**What you should do:** Lay out every line of the records below as a Markdown table with two columns, Row and Line, numbering the rows in order and omitting blank lines.

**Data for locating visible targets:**
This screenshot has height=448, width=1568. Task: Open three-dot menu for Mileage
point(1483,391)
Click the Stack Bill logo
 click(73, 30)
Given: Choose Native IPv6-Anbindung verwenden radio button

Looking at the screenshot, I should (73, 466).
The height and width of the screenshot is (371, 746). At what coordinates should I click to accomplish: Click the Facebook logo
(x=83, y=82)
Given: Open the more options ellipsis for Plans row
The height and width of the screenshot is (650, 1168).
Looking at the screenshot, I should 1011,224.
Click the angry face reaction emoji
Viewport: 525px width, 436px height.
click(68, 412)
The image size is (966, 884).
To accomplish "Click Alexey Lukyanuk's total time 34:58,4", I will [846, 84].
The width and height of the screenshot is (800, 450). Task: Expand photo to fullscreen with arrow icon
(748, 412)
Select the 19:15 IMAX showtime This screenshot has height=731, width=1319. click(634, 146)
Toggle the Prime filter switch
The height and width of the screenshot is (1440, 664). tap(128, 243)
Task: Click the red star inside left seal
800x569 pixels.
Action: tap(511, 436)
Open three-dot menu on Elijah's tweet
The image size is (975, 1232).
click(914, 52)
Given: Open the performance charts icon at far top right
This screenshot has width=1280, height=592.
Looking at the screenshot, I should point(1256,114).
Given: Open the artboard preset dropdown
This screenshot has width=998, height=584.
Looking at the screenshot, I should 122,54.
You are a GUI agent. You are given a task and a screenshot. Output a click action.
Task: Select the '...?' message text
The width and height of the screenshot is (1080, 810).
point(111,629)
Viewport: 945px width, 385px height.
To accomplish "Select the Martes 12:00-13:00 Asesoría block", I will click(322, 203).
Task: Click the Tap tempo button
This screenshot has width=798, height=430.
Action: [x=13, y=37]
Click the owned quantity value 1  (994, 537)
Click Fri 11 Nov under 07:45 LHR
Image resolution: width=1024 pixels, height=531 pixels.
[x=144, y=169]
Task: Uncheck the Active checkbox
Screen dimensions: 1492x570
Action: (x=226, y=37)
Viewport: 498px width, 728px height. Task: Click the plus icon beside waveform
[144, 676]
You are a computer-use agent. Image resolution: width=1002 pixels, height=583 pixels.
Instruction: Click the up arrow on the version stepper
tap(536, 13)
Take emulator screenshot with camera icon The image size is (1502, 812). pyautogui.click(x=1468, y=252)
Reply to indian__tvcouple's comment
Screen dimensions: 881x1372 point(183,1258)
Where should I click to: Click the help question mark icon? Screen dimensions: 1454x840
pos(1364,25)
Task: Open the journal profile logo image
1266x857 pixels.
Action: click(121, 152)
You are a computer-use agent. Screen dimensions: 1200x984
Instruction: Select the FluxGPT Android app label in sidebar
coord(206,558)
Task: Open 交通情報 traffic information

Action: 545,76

**Answer below:**
| Row | Line |
|---|---|
| 1 | This screenshot has height=448, width=1568. Task: Open three-dot menu for Mileage |
| 2 | point(1483,391) |
| 3 | Click the Stack Bill logo |
| 4 |  click(73, 30) |
| 5 | Given: Choose Native IPv6-Anbindung verwenden radio button |
| 6 | Looking at the screenshot, I should (73, 466). |
| 7 | The height and width of the screenshot is (371, 746). At what coordinates should I click to accomplish: Click the Facebook logo |
| 8 | (x=83, y=82) |
| 9 | Given: Open the more options ellipsis for Plans row |
| 10 | The height and width of the screenshot is (650, 1168). |
| 11 | Looking at the screenshot, I should 1011,224. |
| 12 | Click the angry face reaction emoji |
| 13 | Viewport: 525px width, 436px height. |
| 14 | click(68, 412) |
| 15 | The image size is (966, 884). |
| 16 | To accomplish "Click Alexey Lukyanuk's total time 34:58,4", I will [846, 84]. |
| 17 | The width and height of the screenshot is (800, 450). Task: Expand photo to fullscreen with arrow icon |
| 18 | (748, 412) |
| 19 | Select the 19:15 IMAX showtime This screenshot has height=731, width=1319. click(634, 146) |
| 20 | Toggle the Prime filter switch |
| 21 | The height and width of the screenshot is (1440, 664). tap(128, 243) |
| 22 | Task: Click the red star inside left seal |
| 23 | 800x569 pixels. |
| 24 | Action: tap(511, 436) |
| 25 | Open three-dot menu on Elijah's tweet |
| 26 | The image size is (975, 1232). |
| 27 | click(914, 52) |
| 28 | Given: Open the performance charts icon at far top right |
| 29 | This screenshot has width=1280, height=592. |
| 30 | Looking at the screenshot, I should point(1256,114). |
| 31 | Given: Open the artboard preset dropdown |
| 32 | This screenshot has width=998, height=584. |
| 33 | Looking at the screenshot, I should 122,54. |
| 34 | You are a GUI agent. You are given a task and a screenshot. Output a click action. |
| 35 | Task: Select the '...?' message text |
| 36 | The width and height of the screenshot is (1080, 810). |
| 37 | point(111,629) |
| 38 | Viewport: 945px width, 385px height. |
| 39 | To accomplish "Select the Martes 12:00-13:00 Asesoría block", I will click(322, 203). |
| 40 | Task: Click the Tap tempo button |
| 41 | This screenshot has width=798, height=430. |
| 42 | Action: [x=13, y=37] |
| 43 | Click the owned quantity value 1  (994, 537) |
| 44 | Click Fri 11 Nov under 07:45 LHR |
| 45 | Image resolution: width=1024 pixels, height=531 pixels. |
| 46 | [x=144, y=169] |
| 47 | Task: Uncheck the Active checkbox |
| 48 | Screen dimensions: 1492x570 |
| 49 | Action: (x=226, y=37) |
| 50 | Viewport: 498px width, 728px height. Task: Click the plus icon beside waveform |
| 51 | [144, 676] |
| 52 | You are a computer-use agent. Image resolution: width=1002 pixels, height=583 pixels. |
| 53 | Instruction: Click the up arrow on the version stepper |
| 54 | tap(536, 13) |
| 55 | Take emulator screenshot with camera icon The image size is (1502, 812). pyautogui.click(x=1468, y=252) |
| 56 | Reply to indian__tvcouple's comment |
| 57 | Screen dimensions: 881x1372 point(183,1258) |
| 58 | Where should I click to: Click the help question mark icon? Screen dimensions: 1454x840 |
| 59 | pos(1364,25) |
| 60 | Task: Open the journal profile logo image |
| 61 | 1266x857 pixels. |
| 62 | Action: click(121, 152) |
| 63 | You are a computer-use agent. Screen dimensions: 1200x984 |
| 64 | Instruction: Select the FluxGPT Android app label in sidebar |
| 65 | coord(206,558) |
| 66 | Task: Open 交通情報 traffic information |
| 67 | Action: 545,76 |